FROM BEIR HADAJ we continue to Wadi an-Na’am, which is the largest unrecognized village, consisting of approximately 15,000 residents.
Yousef az-Ziadane, 56, a member of the local council and an activist, criticized the role the state took upon itself in the major transition that the Bedouin-Israeli society is undergoing.
“The structure of the traditional Bedouin family broke throughout this major change,” az-Ziadane said. “Back in the day, the Bedouin used to respect and obey the father or the older brother. These days, the youth, which no one takes care of, see the gangs in the streets and see them as role models. In their spare time, they sit and watch the police chasing the gangs down the main road, and this is how they see the state in their eyes.”
Az-Ziadane uses his shig (the traditional Bedouin tent that is separate from the home and used mainly to host guests) to hold meetings with activists against home demolitions and in support of recognizing the unrecognized villages.
Inside his shig, which became a semi-permanent structure, there’s a large sign reading in Arabic, Hebrew, and English: “Wadi al-Na’am: Yes for recognition, no for displacement.”
Az-Ziadane was born in the village of Yatta, south of Hebron. His family, like many others, fled the country in 1948 and moved to the Jordan-controlled West Bank. He came to Israel in 1993 and married an Israeli-Bedouin woman.
“My family is part of the Al Azzazme tribe, the biggest one in the region,” he said. “There are some 600,000 members of our tribe in Jordan.”
Unlike al-A’wawai, az-Zaidane completed 12 years of school and then continued to college. Today, he works as a certified electrician.
He says the state is focusing mainly on how to concentrate the Bedouin in fewer territories as much as possible, instead of stretching out a hand for help.
“The change in the state’s attitude became stronger when the radicals gained more power,” he said. “Now, the authorities want to throw us all in small towns, and decide who gets to live where. We’ve seen the outcome in the Shaqib [Segev Shalom] and Rahat.

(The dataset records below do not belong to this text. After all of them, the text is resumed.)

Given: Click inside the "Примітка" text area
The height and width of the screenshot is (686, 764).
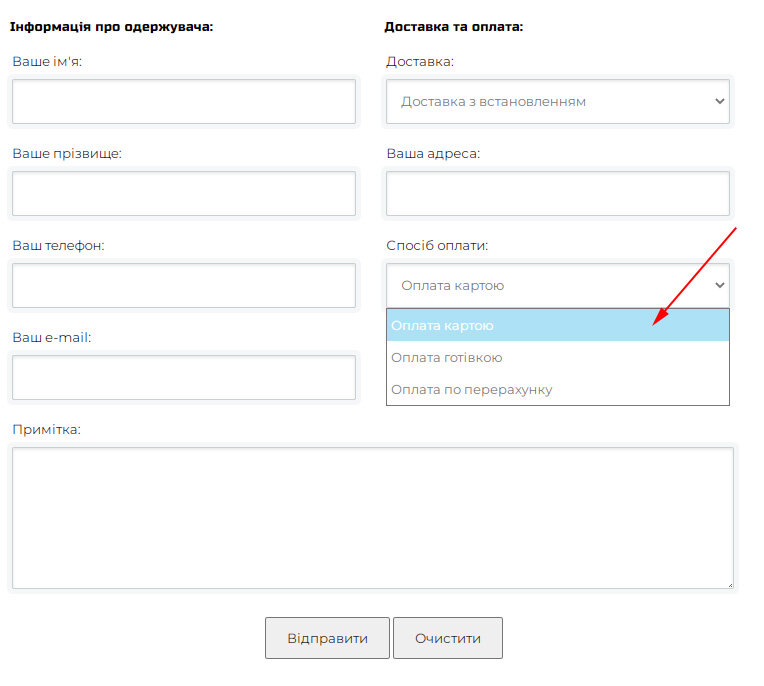Looking at the screenshot, I should coord(372,518).
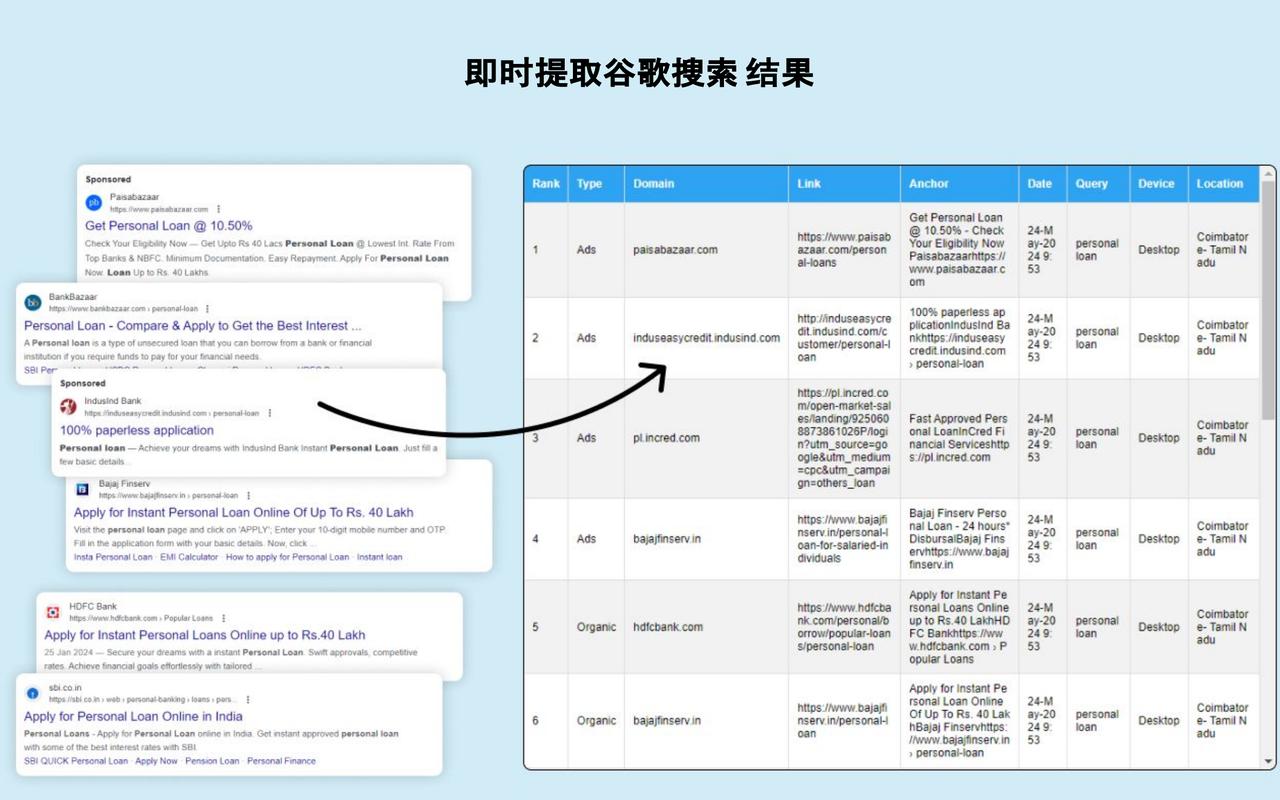The width and height of the screenshot is (1280, 800).
Task: Click the Domain column header
Action: tap(654, 184)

“The authorities, like the ‘directorate’ [the authority for development and settlement of the Bedouin in the Negev], want to decide for us who will get each plot and mix our families with others. This creates major problems,” suggesting that the majority of Bedouin society – which usually live in tribal neighborhoods – is not ready yet for such change.
“We wish the state would establish an authority, or a mechanism, that will learn the Bedouin culture and focus on its development – in education, in employment, in learning how to master a profession. An authority that would help young couples get loans so they could live in their own houses.”
Az-Zaidane said that he, like al-A’wawai, believes that the original Bedouin way of living is the best for him, but he also supports people who want to live modern lives.
“I think that sleeping in a tent with fresh air is better for your soul than sleeping with the air conditioning on. So I don’t understand what the authorities want from us, why they’re against us. We acknowledge the State of Israel. It’s here, and we are part of it.
“What they tend to forget is that the original people of Israel were also Bedouin. Sayyedna Ibrahim [Avraham Avinu] lived in a tent. We all share the same story and the same origins. I hope that at some point, we would all realize that.
“Unlike what many say, we don’t wish to replace the state. We are an integral part of it, and we just want it to acknowledge us – we want it to respect our traditions, and help us through this transition period.”